- Church: Catholic Church
- See: Titular See of Antiphellus
- Appointed: June 12, 1907
- In office: October 28, 1907 - June 15, 1918
- Predecessor: Charles Gordon, S.J.
- Successor: William F. O'Hare, S.J.

Orders
- Ordination: August 29, 1891
- Consecration: October 28, 1907 by John Murphy Farley

Personal details
- Born: November 15, 1856 Maysville, Kentucky
- Died: November 30, 1934 (aged 78)

= John J. Collins (bishop) =

John J. Collins, S.J. (November 15, 1856 – November 30, 1934) was an American-born bishop of the Catholic Church. He served as the Vicar Apostolic of Jamaica from 1907 to 1918. He was also president of Fordham University 1904–1906.

==Biography==
Born in Maysville, Kentucky, John Joseph Collins was ordained a priest on August 29, 1891. He professed vows in the Society of Jesus (Jesuits) on February 2, 1895. On June 12, 1907 Pope Pius X appointed Collins as the Titular Bishop of Antiphellus and Vicar Apostolic of Jamaica.

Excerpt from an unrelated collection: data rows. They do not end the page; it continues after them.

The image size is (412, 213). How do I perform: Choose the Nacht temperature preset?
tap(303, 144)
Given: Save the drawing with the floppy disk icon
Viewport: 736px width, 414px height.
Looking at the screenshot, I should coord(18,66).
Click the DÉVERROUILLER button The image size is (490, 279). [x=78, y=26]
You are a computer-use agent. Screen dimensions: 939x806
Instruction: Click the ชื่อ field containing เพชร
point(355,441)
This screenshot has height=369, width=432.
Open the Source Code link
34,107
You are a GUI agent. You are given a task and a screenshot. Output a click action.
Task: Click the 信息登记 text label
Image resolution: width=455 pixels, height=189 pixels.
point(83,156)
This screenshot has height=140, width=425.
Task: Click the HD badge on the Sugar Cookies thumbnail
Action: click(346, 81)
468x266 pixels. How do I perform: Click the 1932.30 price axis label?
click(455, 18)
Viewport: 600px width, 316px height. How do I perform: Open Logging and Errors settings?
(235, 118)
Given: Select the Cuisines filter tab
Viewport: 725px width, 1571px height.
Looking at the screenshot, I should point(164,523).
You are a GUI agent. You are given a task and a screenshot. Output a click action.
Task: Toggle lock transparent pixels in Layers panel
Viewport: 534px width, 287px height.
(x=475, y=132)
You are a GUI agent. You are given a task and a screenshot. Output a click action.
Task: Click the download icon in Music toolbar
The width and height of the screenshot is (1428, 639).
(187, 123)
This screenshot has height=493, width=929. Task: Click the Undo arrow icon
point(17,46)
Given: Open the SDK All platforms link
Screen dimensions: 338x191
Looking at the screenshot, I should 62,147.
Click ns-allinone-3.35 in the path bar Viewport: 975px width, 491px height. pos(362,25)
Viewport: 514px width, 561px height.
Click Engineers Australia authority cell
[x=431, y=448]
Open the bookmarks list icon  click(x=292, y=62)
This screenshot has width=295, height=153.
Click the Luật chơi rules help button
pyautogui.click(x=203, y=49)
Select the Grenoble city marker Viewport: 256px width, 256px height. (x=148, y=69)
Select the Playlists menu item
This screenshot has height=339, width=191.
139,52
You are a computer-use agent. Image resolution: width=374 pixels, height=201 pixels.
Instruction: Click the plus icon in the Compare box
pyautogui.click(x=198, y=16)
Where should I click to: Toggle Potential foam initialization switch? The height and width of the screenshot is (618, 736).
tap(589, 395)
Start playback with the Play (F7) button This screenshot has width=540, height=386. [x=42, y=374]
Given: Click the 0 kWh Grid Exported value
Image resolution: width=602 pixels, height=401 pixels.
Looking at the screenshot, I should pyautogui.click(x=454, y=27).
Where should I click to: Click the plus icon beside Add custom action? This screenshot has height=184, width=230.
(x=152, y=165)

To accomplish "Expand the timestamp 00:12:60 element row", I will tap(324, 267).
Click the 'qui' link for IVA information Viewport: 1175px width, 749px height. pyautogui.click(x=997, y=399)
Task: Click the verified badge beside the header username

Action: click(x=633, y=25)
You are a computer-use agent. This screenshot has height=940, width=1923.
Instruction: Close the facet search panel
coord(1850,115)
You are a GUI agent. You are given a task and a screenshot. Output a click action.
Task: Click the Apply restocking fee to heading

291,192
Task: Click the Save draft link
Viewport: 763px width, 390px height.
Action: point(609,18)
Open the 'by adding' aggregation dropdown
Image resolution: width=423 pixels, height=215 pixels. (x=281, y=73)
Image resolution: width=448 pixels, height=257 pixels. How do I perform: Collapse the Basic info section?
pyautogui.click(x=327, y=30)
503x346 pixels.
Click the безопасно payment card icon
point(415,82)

He was consecrated a bishop by Archbishop John Farley of New York on October 28, 1907. The principal co-consecrators were Bishops Thomas Beaven of Springfield in Massachusetts and Charles McDonnell of Brooklyn. Collins served as the Vicar Apostolic until his resignation was accepted by Pope Benedict XV on June 15, 1918. He died at the age of 78 on November 30, 1934.

Prior to being consecrated a bishop in 1907, Collins served as the president of Fordham University, a Jesuit institution in the Bronx, New York, from 1904 until 1906. His tenure as president saw the completion of the university's auditorium, which was dedicated to Collins by Cardinal John Murphy Farley in 1905. Collins also finalized the sale of four acres of the university campus to the city for a municipal hospital, named Fordham Hospital. Under Collins' leadership, Fordham University formed football, basketball, and track teams, as well as opening the Fordham University School of Law in 1905, and a school of medicine that would be dissolved 1921.

American architect Raymond F. Almirall designed Holy Trinity Cathedral in Kingston at Collins' bequest.